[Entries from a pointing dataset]
[Begin]
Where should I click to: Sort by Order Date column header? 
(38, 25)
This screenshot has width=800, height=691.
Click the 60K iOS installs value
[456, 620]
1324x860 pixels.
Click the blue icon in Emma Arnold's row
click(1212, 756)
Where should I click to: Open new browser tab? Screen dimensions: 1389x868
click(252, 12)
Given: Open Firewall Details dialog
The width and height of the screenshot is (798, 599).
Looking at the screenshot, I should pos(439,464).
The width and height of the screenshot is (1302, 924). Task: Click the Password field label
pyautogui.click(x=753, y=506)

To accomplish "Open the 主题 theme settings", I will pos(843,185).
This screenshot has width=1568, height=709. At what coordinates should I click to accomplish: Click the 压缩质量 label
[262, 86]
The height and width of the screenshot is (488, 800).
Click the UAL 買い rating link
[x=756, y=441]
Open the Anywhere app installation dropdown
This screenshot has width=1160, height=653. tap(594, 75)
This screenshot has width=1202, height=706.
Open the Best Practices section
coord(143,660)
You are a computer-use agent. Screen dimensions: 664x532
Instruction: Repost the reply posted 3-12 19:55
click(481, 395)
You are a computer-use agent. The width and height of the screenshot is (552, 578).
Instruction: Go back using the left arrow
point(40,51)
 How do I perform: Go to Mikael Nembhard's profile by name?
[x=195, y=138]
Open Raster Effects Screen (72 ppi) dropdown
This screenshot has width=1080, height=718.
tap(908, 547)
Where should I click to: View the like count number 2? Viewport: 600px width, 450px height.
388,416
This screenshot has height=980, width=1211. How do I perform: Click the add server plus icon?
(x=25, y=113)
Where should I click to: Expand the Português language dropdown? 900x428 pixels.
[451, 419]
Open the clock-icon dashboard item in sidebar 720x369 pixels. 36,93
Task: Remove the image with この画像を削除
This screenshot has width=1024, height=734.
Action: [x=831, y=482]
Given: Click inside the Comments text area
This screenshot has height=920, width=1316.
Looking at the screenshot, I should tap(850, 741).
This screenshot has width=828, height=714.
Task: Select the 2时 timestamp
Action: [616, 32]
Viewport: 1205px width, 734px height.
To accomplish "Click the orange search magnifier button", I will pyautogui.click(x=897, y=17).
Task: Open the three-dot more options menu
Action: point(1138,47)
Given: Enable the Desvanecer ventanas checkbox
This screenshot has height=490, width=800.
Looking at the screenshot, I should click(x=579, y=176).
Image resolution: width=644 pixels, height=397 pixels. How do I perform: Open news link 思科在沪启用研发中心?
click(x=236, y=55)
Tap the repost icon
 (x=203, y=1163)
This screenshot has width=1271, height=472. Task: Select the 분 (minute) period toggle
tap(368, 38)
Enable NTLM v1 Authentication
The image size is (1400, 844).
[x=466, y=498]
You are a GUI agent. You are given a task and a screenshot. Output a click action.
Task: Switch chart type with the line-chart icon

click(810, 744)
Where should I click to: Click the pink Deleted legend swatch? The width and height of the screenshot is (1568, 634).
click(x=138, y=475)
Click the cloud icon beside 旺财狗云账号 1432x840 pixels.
[End]
◆ Your instructions
Rewrite every line of the entries above, changing "Where should I click to" to "Where do I click to" wherever it occurs and leaving everything else as it is.

◆ Final result
Where do I click to: Sort by Order Date column header? 
(38, 25)
This screenshot has width=800, height=691.
Click the 60K iOS installs value
[456, 620]
1324x860 pixels.
Click the blue icon in Emma Arnold's row
click(1212, 756)
Where do I click to: Open new browser tab? Screen dimensions: 1389x868
click(252, 12)
Given: Open Firewall Details dialog
The width and height of the screenshot is (798, 599).
Looking at the screenshot, I should pos(439,464).
The width and height of the screenshot is (1302, 924). Task: Click the Password field label
pyautogui.click(x=753, y=506)

To accomplish "Open the 主题 theme settings", I will pos(843,185).
This screenshot has width=1568, height=709. At what coordinates should I click to accomplish: Click the 压缩质量 label
[262, 86]
The height and width of the screenshot is (488, 800).
Click the UAL 買い rating link
[x=756, y=441]
Open the Anywhere app installation dropdown
This screenshot has width=1160, height=653. tap(594, 75)
This screenshot has width=1202, height=706.
Open the Best Practices section
coord(143,660)
You are a computer-use agent. Screen dimensions: 664x532
Instruction: Repost the reply posted 3-12 19:55
click(481, 395)
You are a computer-use agent. The width and height of the screenshot is (552, 578).
Instruction: Go back using the left arrow
point(40,51)
 How do I perform: Go to Mikael Nembhard's profile by name?
[x=195, y=138]
Open Raster Effects Screen (72 ppi) dropdown
This screenshot has width=1080, height=718.
tap(908, 547)
Where do I click to: View the like count number 2? Viewport: 600px width, 450px height.
388,416
This screenshot has height=980, width=1211. How do I perform: Click the add server plus icon?
(x=25, y=113)
Where do I click to: Expand the Português language dropdown? 900x428 pixels.
[451, 419]
Open the clock-icon dashboard item in sidebar 720x369 pixels. 36,93
Task: Remove the image with この画像を削除
This screenshot has width=1024, height=734.
Action: [x=831, y=482]
Given: Click inside the Comments text area
This screenshot has height=920, width=1316.
Looking at the screenshot, I should tap(850, 741).
This screenshot has width=828, height=714.
Task: Select the 2时 timestamp
Action: [616, 32]
Viewport: 1205px width, 734px height.
To accomplish "Click the orange search magnifier button", I will pyautogui.click(x=897, y=17).
Task: Open the three-dot more options menu
Action: point(1138,47)
Given: Enable the Desvanecer ventanas checkbox
This screenshot has height=490, width=800.
Looking at the screenshot, I should click(x=579, y=176).
Image resolution: width=644 pixels, height=397 pixels. How do I perform: Open news link 思科在沪启用研发中心?
click(x=236, y=55)
Tap the repost icon
 (x=203, y=1163)
This screenshot has width=1271, height=472. Task: Select the 분 (minute) period toggle
tap(368, 38)
Enable NTLM v1 Authentication
The image size is (1400, 844).
[x=466, y=498]
You are a GUI agent. You are given a task and a screenshot. Output a click action.
Task: Switch chart type with the line-chart icon

click(810, 744)
Where do I click to: Click the pink Deleted legend swatch? The width and height of the screenshot is (1568, 634).
click(x=138, y=475)
Click the cloud icon beside 旺财狗云账号 1432x840 pixels.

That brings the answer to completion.